Denial of Service Vulnerability in Sun AnswerBook2

[Dave Monnier <dmonnier () INDIANA EDU>]

##############################################################################
Topic: Denial of Service Vulnerability in Sun AnswerBook2
Date: 10/24/2000
Status: Vendor Contacted 10/10/2000, Currently unsolved
Scope: Local and Remote Denial of Service
Platforms: SunOS 5.6, Presumably any running AnswerBook2
Author(s): Dave Monnier, Dick Repasky
##############################################################################

                    Unix Workstation Support Group
                          Indiana University
                        http://www.uwsg.iu.edu/

        Denial of Service Vulnerability in Sun AnswerBook2


About Answerbook2
-----------------

Sun AnswerBook2 ships with a HTTP server (dwhttpd, DynaWeb's httpd) that
allows users to access Solaris documentation using a web browser.

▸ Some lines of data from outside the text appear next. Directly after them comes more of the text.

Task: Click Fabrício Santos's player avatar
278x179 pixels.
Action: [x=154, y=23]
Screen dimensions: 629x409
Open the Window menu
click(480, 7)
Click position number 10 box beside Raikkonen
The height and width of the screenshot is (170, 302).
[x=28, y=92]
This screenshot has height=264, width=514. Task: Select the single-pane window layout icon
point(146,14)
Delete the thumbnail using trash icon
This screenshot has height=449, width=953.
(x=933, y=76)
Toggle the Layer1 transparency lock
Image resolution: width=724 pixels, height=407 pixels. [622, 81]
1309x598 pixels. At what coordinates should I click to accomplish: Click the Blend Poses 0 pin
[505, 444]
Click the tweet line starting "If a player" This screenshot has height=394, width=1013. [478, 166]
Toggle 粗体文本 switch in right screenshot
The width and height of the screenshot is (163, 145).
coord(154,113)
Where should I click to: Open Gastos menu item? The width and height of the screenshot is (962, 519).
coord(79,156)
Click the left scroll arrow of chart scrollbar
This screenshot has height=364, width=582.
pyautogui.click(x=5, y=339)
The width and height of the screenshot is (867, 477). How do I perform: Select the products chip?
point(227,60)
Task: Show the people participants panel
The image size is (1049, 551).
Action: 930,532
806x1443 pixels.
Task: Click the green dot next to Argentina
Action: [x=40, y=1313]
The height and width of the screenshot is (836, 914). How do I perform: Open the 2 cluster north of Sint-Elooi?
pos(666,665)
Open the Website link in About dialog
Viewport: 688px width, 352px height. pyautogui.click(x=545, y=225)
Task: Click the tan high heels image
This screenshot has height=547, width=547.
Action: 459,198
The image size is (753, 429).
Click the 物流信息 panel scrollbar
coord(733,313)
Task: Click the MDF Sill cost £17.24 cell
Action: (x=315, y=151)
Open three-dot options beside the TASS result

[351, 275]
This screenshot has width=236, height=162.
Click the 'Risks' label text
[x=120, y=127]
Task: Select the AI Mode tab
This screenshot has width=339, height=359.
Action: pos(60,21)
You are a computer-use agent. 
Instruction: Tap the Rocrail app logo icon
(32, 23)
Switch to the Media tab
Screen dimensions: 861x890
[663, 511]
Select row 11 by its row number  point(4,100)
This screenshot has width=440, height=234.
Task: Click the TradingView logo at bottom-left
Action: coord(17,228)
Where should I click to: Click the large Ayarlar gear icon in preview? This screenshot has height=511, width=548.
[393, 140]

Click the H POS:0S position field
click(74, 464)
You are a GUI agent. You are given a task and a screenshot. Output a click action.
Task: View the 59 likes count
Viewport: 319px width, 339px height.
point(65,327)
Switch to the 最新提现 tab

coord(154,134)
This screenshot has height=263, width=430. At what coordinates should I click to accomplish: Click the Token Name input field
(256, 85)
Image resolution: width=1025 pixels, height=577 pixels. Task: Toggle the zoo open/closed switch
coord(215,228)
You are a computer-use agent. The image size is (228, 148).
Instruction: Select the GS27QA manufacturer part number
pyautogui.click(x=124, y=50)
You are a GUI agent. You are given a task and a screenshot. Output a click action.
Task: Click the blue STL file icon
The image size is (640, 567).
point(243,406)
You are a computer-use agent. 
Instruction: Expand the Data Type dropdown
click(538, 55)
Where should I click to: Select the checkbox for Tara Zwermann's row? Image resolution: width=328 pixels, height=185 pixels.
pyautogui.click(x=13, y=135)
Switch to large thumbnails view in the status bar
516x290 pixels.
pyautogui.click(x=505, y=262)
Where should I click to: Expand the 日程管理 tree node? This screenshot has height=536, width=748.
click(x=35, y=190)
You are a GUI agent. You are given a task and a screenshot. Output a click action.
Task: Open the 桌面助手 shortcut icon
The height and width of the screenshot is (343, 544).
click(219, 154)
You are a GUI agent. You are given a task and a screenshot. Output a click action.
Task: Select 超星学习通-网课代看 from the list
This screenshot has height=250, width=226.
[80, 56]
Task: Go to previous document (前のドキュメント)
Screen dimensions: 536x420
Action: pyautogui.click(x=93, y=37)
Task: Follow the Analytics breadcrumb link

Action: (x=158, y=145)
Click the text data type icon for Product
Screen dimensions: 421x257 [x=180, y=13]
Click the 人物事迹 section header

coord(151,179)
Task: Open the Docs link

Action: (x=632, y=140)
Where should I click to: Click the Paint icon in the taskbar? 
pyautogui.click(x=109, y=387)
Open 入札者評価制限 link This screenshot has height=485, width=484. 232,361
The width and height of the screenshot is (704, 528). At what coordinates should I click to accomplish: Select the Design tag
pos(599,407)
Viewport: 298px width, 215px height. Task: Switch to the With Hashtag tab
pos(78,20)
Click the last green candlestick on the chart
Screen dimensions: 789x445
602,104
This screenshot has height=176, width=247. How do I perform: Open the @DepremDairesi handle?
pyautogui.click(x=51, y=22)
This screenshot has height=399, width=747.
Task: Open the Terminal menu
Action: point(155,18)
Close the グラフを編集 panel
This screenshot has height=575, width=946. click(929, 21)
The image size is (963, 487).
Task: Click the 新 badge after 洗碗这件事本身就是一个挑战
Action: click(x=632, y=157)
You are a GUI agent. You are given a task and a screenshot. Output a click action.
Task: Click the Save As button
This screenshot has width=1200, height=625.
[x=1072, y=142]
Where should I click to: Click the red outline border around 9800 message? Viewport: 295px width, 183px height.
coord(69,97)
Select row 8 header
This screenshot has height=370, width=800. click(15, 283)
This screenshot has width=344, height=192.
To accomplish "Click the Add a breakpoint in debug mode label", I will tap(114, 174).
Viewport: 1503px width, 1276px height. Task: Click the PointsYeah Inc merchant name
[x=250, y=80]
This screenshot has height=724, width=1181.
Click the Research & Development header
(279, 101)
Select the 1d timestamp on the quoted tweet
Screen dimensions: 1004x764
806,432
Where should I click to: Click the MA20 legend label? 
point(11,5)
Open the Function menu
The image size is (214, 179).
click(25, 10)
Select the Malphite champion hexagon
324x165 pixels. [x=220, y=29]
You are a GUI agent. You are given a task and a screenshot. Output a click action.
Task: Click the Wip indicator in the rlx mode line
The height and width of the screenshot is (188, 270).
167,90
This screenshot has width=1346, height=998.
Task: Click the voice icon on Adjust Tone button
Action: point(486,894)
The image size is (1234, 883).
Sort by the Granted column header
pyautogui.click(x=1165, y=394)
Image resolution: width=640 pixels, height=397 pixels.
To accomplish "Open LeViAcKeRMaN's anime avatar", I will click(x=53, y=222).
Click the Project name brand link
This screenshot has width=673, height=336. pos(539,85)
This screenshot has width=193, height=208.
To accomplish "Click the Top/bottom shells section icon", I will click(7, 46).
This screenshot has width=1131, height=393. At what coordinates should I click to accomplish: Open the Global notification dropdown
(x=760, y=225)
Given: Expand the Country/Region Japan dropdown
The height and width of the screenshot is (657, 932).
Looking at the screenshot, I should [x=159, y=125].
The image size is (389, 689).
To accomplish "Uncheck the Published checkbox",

By default the server listens on port 8888.

Vulnerability description
-------------------------

Sun's Answerbook fails under certain conditions to delete temporary files
that are built by its print function, filling /tmp, and causing the system
to fail because processes cannot fork.  Briefly, the dwhttp print function
builds Postscript files in /tmp and downloads them to the user's browser.
It deletes Postscript files after they are successfully sent to the
browser.  It fails to delete postcript files if the requesting TCP
connection is broken before files are completely built and sent to the
browser.  Undeleted files can be large, and they are more likely to be
large than small.  First, some printed documents are in excess of 50mb.
Second, users often abort print requests for large documents because the
requests require a long time to fulfill and users believe that their
requests have failed.  Users often try again.  Relatively few large
requests are necessary to fill a reasonably sized /tmp directory.  When
/tmp fills Solaris fails because /tmp is used for swap.  If/when /tmp
fills, swap space eventually also fills preventing additional procesees
from being swapped. Eventually system memory will fill causing a failure
of process spawning alltogether.

So far as we know it is not possible to configure the Answerbook
dwhttp server to use a directory other than /tmp for generating
Postscript.

Fix information
---------------

No official fix.

Non-malicious use of Answerbook can be prevented from crashing Solaris
by a cron job that cleans Answerbook Postscript files from /tmp very
frequently.  A suitable frequency depends upon the size of /tmp,
the amount of swapping activity on a system and demand for Answerbook.
Answerbook Postscript files can be globbed using dweb*.ps.

The only known safe-guard against malicious attack is to shutdown
Answerbook.

Additional information
----------------------

Sun was contacted on 10/10/2000 and again on 10/17/2000 regarding this
issue.   Sun responded 10/25/2000 without presenting a solution.